The issue of scientific explanation is touched on by the latest post at Querencia. The post itself concerns the relationship between art and science, and I won't comment on it. But it quotes a passage from one of Wendell Berry's more recent works, in which, characteristically, the author gets worked up about the inability of science to explain certain things, like art and other good stuff. Although Berry is never one for nailing down his terms, it seems from the context that by "explanation" he means something like reducing things to their elements. That is, he seems to think of scientific explanation as a process in which a multiplicity of things are reduced to their common principles, a very Peripatetic view of the scientific enterprise. He is terribly worried that just because we can discover the principles of certain things we will think we can do the same with all things, which grates on his artistic cum agrarian spiritual sensibilities. But I would advise him not to get his knickers in such a twist over science itself. The project of science since the renaissance has never been to explain things in the sense of discovering their fundamental nature. Indeed, the very success of science over the past several hundred years is entirely a consequence of its limited scope. Science's sole purpose, by definition and necessity, is to order phaenomena.

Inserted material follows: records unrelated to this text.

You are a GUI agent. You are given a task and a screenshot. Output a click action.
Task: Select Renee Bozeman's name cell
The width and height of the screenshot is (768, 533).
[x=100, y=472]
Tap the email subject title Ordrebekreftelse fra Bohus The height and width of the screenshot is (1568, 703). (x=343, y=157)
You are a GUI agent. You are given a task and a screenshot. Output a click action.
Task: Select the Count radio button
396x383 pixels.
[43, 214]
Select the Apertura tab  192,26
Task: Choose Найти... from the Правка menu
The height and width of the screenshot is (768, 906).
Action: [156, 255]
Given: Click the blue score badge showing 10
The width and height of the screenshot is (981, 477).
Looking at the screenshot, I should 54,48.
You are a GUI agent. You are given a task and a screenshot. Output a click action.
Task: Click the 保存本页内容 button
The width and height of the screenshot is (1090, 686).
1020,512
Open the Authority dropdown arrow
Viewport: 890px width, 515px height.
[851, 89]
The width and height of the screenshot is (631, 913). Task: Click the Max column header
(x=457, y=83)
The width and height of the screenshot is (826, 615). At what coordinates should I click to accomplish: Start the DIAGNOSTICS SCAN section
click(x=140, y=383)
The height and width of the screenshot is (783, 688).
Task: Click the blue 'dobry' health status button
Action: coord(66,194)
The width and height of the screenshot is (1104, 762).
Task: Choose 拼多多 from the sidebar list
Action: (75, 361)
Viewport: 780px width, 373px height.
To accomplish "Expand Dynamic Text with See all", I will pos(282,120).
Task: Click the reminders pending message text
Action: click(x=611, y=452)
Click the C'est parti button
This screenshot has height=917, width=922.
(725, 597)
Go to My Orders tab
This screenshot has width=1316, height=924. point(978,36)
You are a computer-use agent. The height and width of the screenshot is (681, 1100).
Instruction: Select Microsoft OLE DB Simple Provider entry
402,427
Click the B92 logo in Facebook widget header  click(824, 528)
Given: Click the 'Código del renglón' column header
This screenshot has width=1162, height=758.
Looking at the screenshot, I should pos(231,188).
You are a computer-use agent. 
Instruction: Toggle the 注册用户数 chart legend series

Science, as such, has only been concerned with one thing: predicting what we will perceive (there is, from an epistemological perspective, a potential disjunct between what one person and another might perceive, but science has given up on this issue long ago). That is to say, the only purpose of science is to order phenomena in the most comprehensive way possible, with the success of that project being determined only by how neatly the new phenomena fit into the old classifications. Thus, for example, the purpose of astronomy is to classify the movements of celestial bodies, and a good astronomer can predict eclipses. If he takes to imagining what the heavens tell him about the nature of God, he becomes a mere astrologer. The animating force behind scientific discovery is always a search for the power to predict, and often the power to manipulate what we see. This assertion is true even of sciences such as paleontology and evolutionary biology: even they can only be confirmed or disconfirmed by their ability to predict present phaenomena--the rest is woolgathering.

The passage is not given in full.